Our man again
A regular correspondent has asked why I endorse Simon Hughes for the leadership of the Liberal Democrats. It's a good question. I think it's reasonable to have a preference for leader of a party one doesn't support, and in general I favour the promotion within all the main parties of the principles of aggressive liberalism, such as this blog supports. The chances of that happening with the Liberal Democrats as they are currently constituted is nil, and I therefore must adopt other criteria.
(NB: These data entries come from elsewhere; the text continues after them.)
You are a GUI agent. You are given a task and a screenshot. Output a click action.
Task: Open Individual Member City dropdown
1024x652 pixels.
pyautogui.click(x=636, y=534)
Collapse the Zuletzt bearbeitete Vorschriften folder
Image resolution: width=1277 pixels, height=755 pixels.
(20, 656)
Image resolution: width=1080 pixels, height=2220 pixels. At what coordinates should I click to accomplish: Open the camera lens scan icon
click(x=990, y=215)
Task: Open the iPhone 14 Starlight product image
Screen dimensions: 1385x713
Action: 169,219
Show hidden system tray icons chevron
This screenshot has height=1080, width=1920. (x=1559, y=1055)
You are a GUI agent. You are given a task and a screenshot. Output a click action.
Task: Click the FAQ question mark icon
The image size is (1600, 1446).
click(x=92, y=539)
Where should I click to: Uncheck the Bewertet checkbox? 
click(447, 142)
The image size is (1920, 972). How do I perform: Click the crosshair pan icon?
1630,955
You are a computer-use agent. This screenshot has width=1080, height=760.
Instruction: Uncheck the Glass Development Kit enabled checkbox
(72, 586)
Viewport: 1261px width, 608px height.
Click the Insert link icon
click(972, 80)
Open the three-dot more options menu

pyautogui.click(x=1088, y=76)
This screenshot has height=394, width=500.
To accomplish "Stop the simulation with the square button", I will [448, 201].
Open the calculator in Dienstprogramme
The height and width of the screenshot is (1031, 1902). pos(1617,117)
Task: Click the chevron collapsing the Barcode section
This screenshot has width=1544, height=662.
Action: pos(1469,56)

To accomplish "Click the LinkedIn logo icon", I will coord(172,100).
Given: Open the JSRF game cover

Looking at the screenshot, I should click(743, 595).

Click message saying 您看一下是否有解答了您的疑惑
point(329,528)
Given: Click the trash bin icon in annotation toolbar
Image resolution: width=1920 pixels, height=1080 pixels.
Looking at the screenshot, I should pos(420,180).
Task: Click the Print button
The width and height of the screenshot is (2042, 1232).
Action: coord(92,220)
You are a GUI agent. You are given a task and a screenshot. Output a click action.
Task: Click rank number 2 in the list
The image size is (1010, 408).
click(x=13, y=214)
Ironically, the leadership candidate I felt was most likely to be sympathetic to those ideals was Mark Oaten, whose political downfall is a sad story. It ought to be recalled - and frequently in the past few years I've found it difficult to do so - that, of all the main parties, the Liberal Democrats took the most principled line on the need to intervene in the Bosnian catastrophe in the early 1990s. The then leader, Paddy Ashdown, was earlier than most in seeing the issues of principle at stake, and I understand from those who were close to him on this issue that he withstood internal party criticism for the amount of time he devoted to it.
The Liberal Democrats' stance on foreign and domestic policy in more recent years has been populist, glib and sometimes highly unprincipled. (The party's opposition to tuition fees is as about as bad a social policy as you could come up with, and is plainly driven by economic interests of the party's core supporters.) In the circumstances, the party is unlikely in the near future to be any sort of voice for a consistent liberalism in British politics. I therefore wish it ill, and choose my preferred leadership candidate accordingly.
I'm also reminded that at the last election I said there were one or two Lib Dem candidates I should like to see returned, and one of those was Chris Huhne. In mitigation, I'll direct your attention to a report in The Times today about Huhne's campaign for the leadership:
In the European Parliament, neither did [Huhne] spend time on foreign affairs nor women’s issues, two other campaign themes. “Chris’s career was extremely effective within a very narrow boundary — the financial services sector,” one MEP said.During the last full Parliament, between 1999 and 2004, Mr Huhne made 25 speeches to the full chamber, all concerning financial matters. He signed 15 resolutions, mostly about financial matters, though three attacked attempts by religious authorities, including the Pope, to influence legislation.
I never write about the subject here, and it's not the most exciting of issues, but for professional reasons I follow closely the debates on EU financial services directives. Huhne certainly contributed a good deal of knowledge and sense in this area, and that's what I knew of him till recently. (He also co-authored, with the late Lord Lever, a prescient short book twenty years ago on the third world debt crisis.)
As a candidate for the Liberal Democrat leadership, he has shown additional characteristics, delicately described by The Times:
Mr Huhne has thrown buckets of red meat to Liberal Democrat activists in the shape of opposition to a Trident replacement and support for a fuel duty escalator. But he has sought to qualify the positions, raising questions about his judgment.
I came to a definitive conclusion about Huhne when I read this account of the candidates' televised debate:
In a BBC Question Time debate, Simon Hughes and Chris Huhne pushed for troops to leave by the end of 2006. Mr Huhne said he knew from his time in business that deadlines were the best way of ensuring things happened.
What a remark, and what a time to make it. Does Huhne suppose that the setting of an arbitrary deadine will cause the jihadists and Baathists to wind down their operations? Does he expect them to be magnanimous in accepting that they will no longer be provoked by the presence of the occupier? What will Huhne say when these forces, aware that victory has been gained by their suicide attacks on Iraq's nascent civil society, intensify their terrorism and abduct still more hapless and terrified victims? Will he, drawing on his business experience, process the feedback, think outside the box, and proactively reassess his list of actionables? Or will this arrogant and frivolous technocrat recognise that protecting an emerging democracy from theocratic barbarism has some implications for our obligations to others, and security for ourselves?
The Lib Dem leadership is a tough fight, and a fine decision. But in a closely-matched field, I still go for Simon Hughes. May the worst man win.